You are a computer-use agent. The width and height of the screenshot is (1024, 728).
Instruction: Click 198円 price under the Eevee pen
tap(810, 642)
::::::
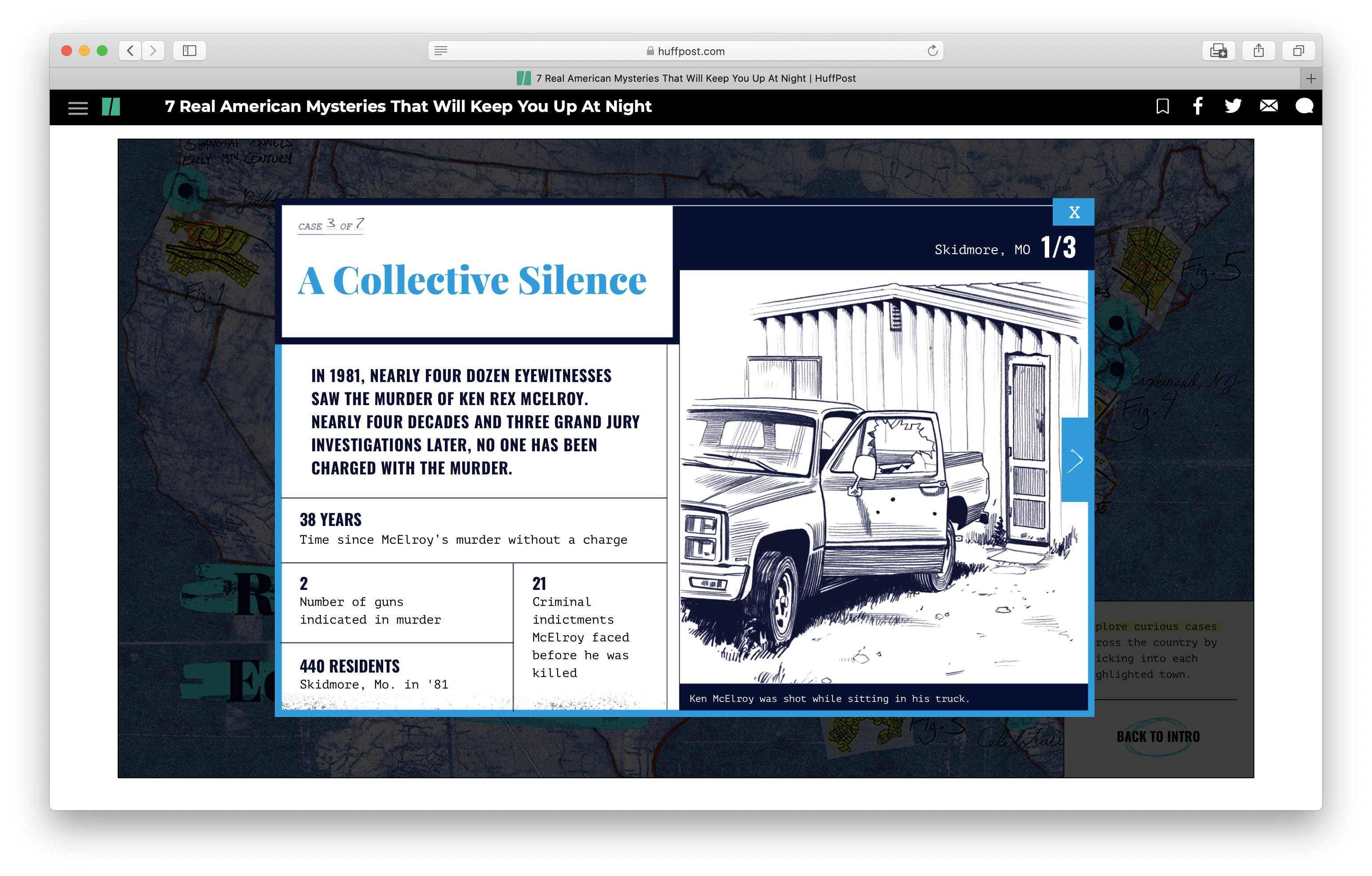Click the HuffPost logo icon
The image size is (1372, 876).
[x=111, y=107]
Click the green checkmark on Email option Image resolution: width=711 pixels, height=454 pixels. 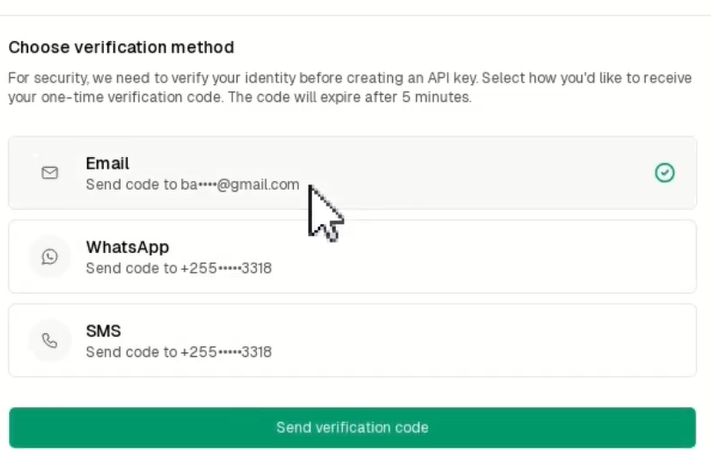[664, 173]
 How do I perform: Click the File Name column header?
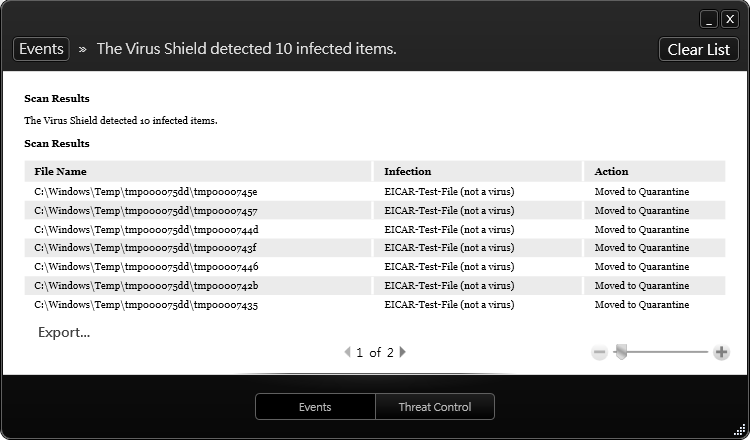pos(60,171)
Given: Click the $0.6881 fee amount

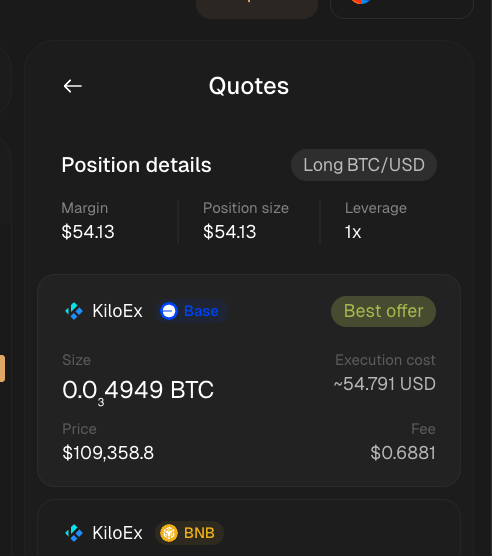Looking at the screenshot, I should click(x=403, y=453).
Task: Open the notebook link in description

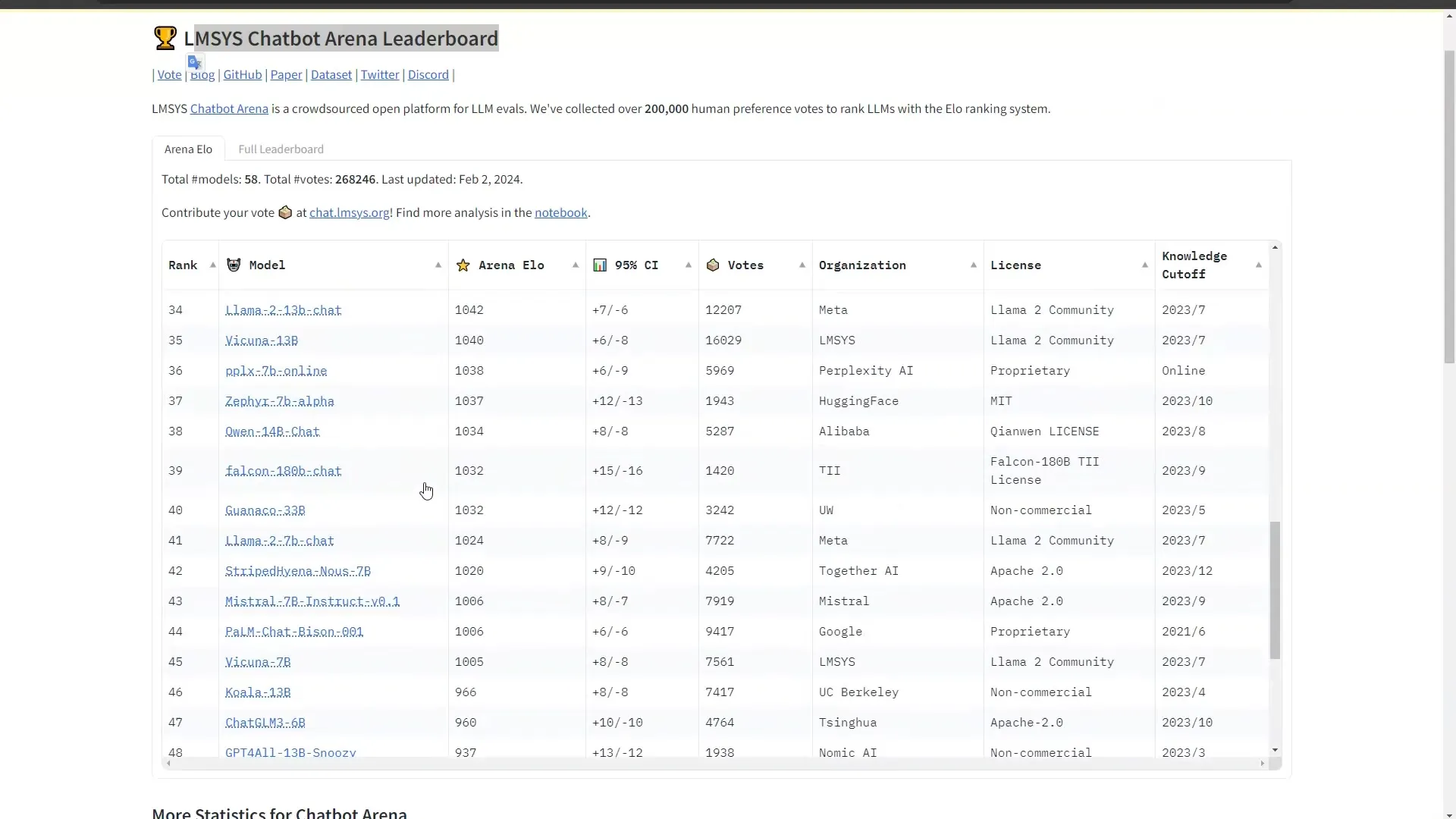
::::::
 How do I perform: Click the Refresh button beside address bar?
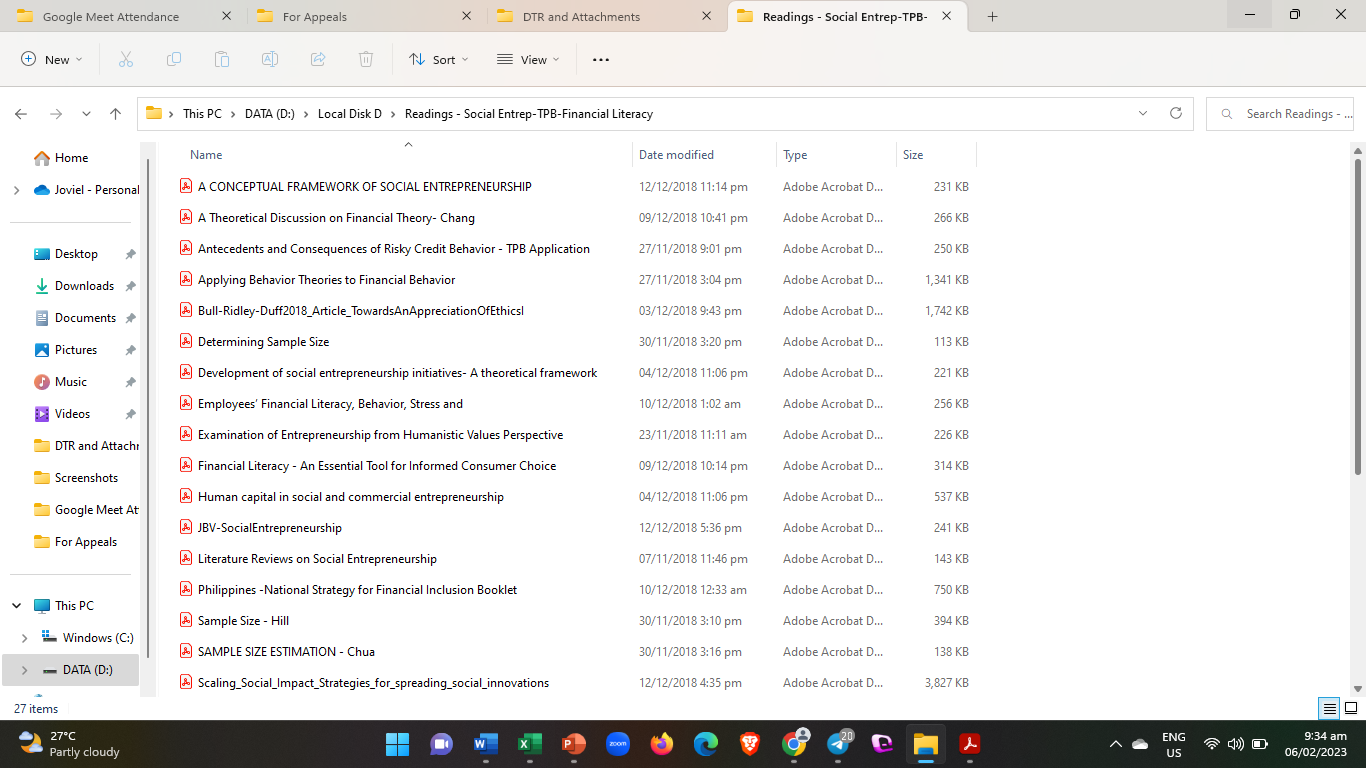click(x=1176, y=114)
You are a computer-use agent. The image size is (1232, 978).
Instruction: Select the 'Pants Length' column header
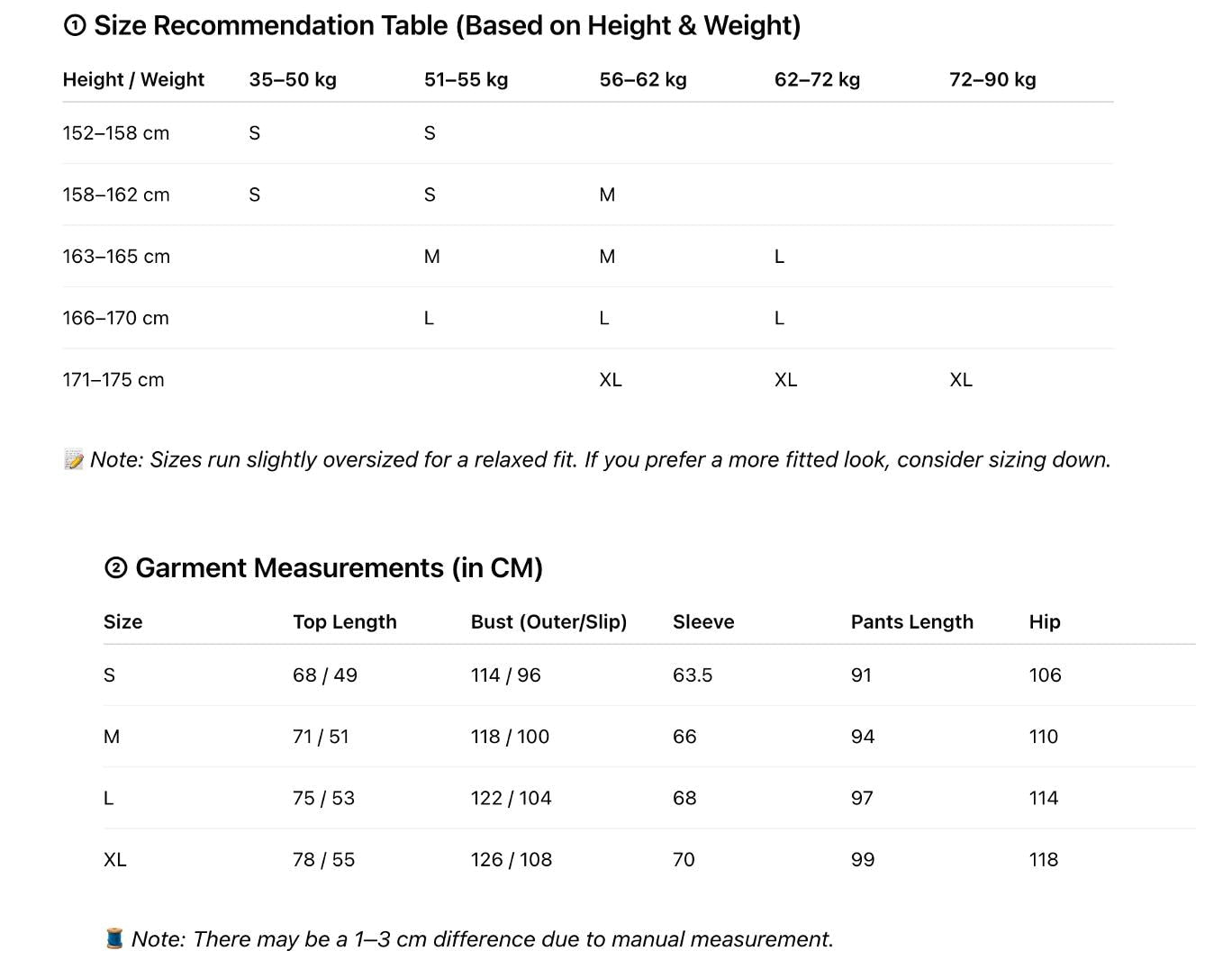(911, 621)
::::::
◆ DIRECTIONS: Can you copy the records starting at the line that contains "Given: Click the $0.6881 fee amount" and ending at the line that contains "Task: Open the notebook link in description", with the pictures left out?

◆ OUTPUT OF THE EXERCISE:
Given: Click the $0.6881 fee amount

Looking at the screenshot, I should click(x=403, y=453).
Task: Open the notebook link in description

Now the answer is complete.